The issuance, expected to be of benchmark size, will be preceded by investor calls scheduled for Tuesday, though specific details on the volume were not disclosed in the document.

Sources familiar with the matter anticipate Aramco to raise a minimum of $3 billion across the three segments. This move comes amidst a flurry of activity among Gulf corporations and governments capitalizing on favorable market conditions. Saudi Arabia, endowed with substantial oil reserves, had earlier issued $12 billion in dollar-denominated bonds in January.

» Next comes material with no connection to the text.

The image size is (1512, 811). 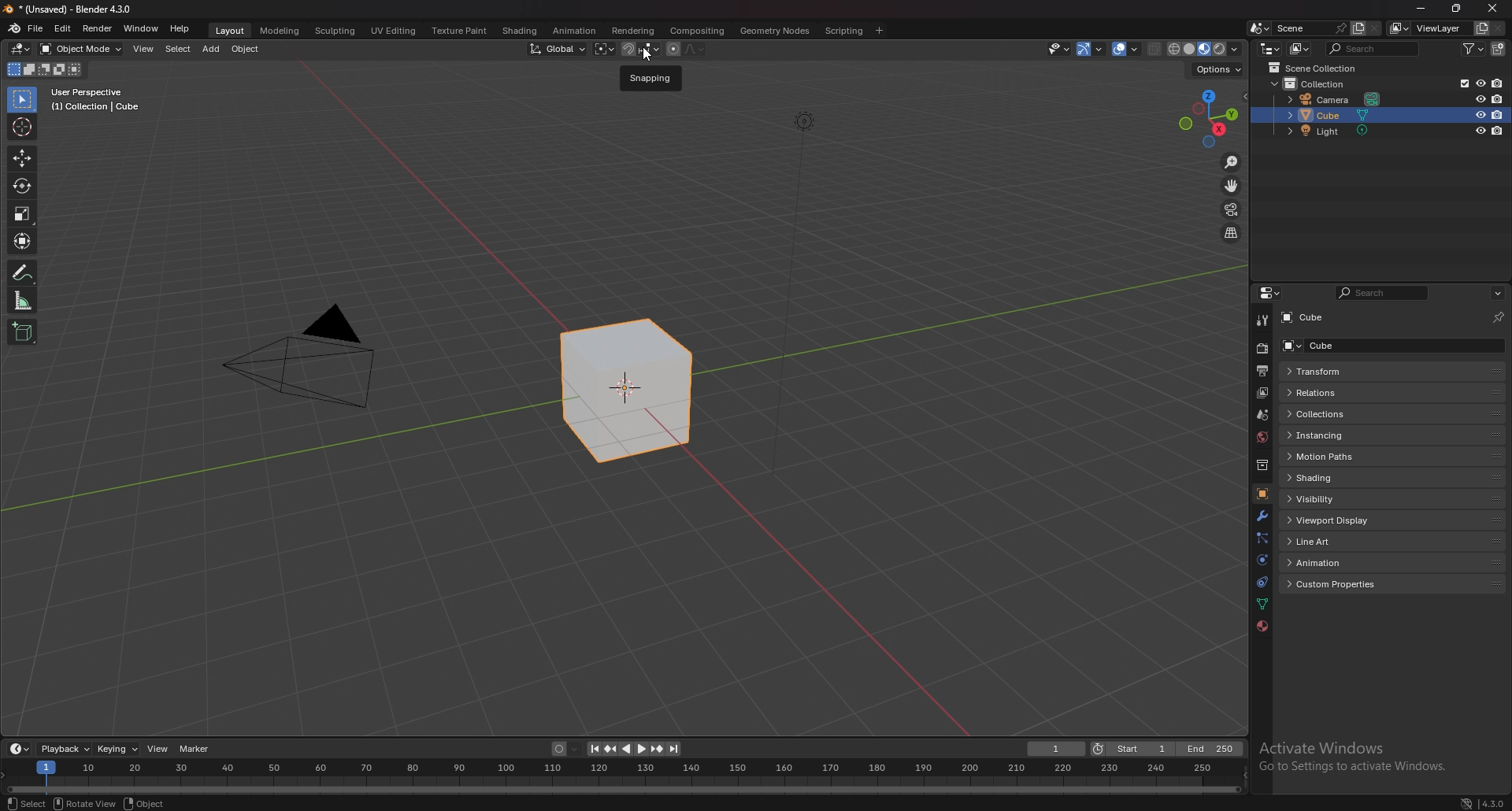 What do you see at coordinates (1340, 477) in the screenshot?
I see `shading` at bounding box center [1340, 477].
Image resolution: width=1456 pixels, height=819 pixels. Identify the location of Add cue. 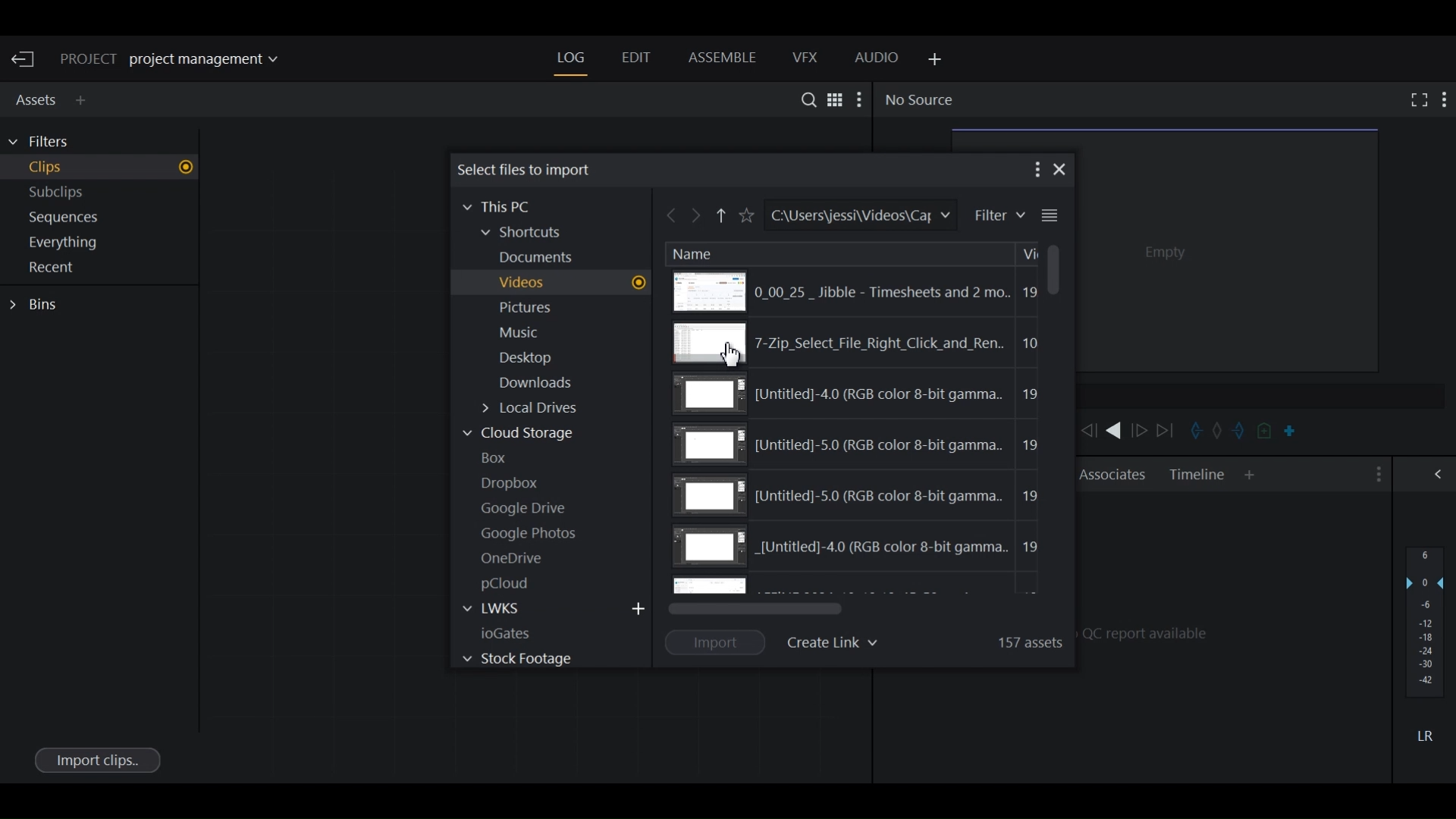
(1265, 432).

Aramco’s last foray into global debt markets was in 2021, when it raised $6 billion through sukuk, or Islamic bonds. The company indicated in February its intention to pursue bond issuances this year.

In a related development, the Saudi government recently garnered $11.2 billion by selling a 0.64% stake in Aramco. This transaction aims to bolster the nation’s finances and support its diversificatio efforts under “Vision 2030,” a strategic plan aimed at reducing dependency on oil.

Despite a 14% decline in first-quarter profits, Aramco maintained its substantial $31 billion dividend payout. For 2024, the company plans to distribute $124.3 billion in dividends, primarily benefiting the Saudi government.

A portion of these funds will also contribute to the Public Investment Fund (PIF), Saudi Arabia’s sovereign wealth fund tasked with steering Vision 2030. In a significant move last May, PIF acquired an additional 8% stake in Aramco from the government, thereby doubling its holdings.

Renowned financial institutions such as Citi, Goldman Sachs International, HSBC, JPMorgan Chase, Morgan Stanley, and SNB Capital have been appointed as joint active bookrunners for the bond sale.

Additionally, Abu Dhabi Commercial Bank, BofA Securities, Bank of China, Emirates NBD, First Abu Dhabi Bank, GIB Capital, and Mizuho are among the joint passive bookrunners involved in the transaction.